▶
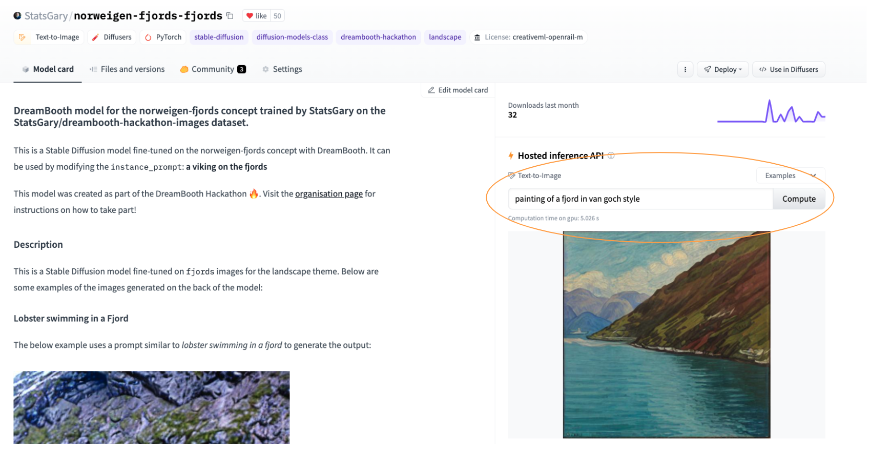Expand the Examples dropdown in the inference widget

(790, 175)
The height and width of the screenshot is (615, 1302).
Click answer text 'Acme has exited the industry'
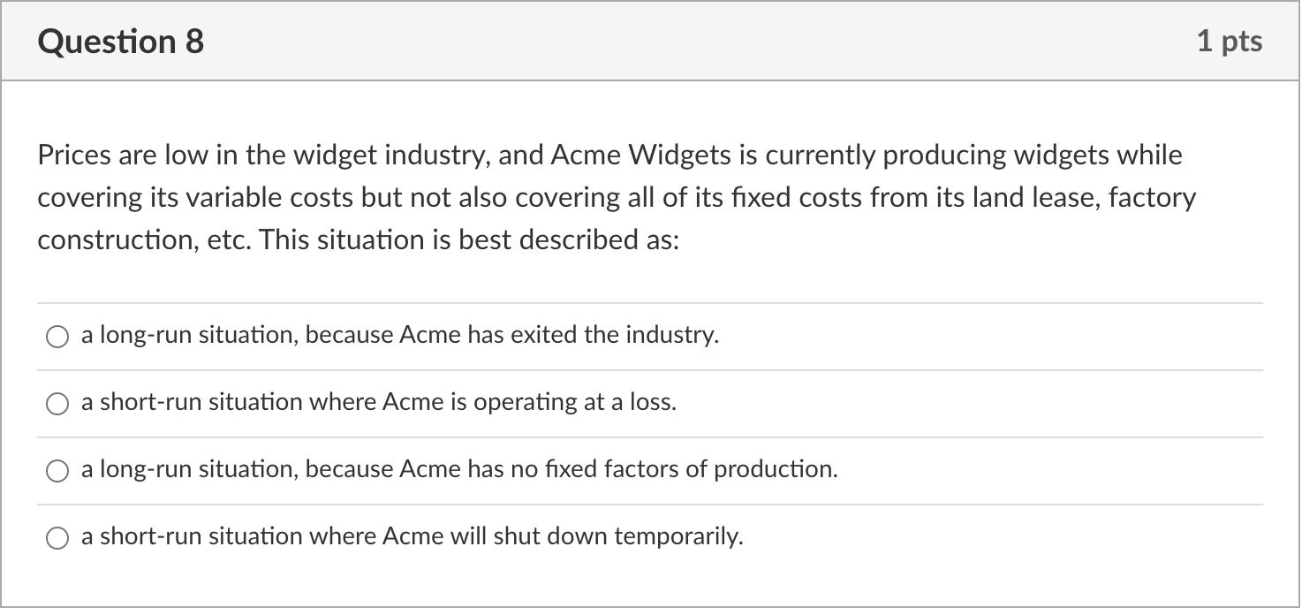[558, 336]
◀
● WORK TO BE COMPLETED
Return word for word the line bearing "The height and" and every later line of the entries, but none of the pictures.

● SOLUTION FOR THIS PROBLEM
The height and width of the screenshot is (615, 1302).
Click answer text 'Acme has exited the industry'
[558, 336]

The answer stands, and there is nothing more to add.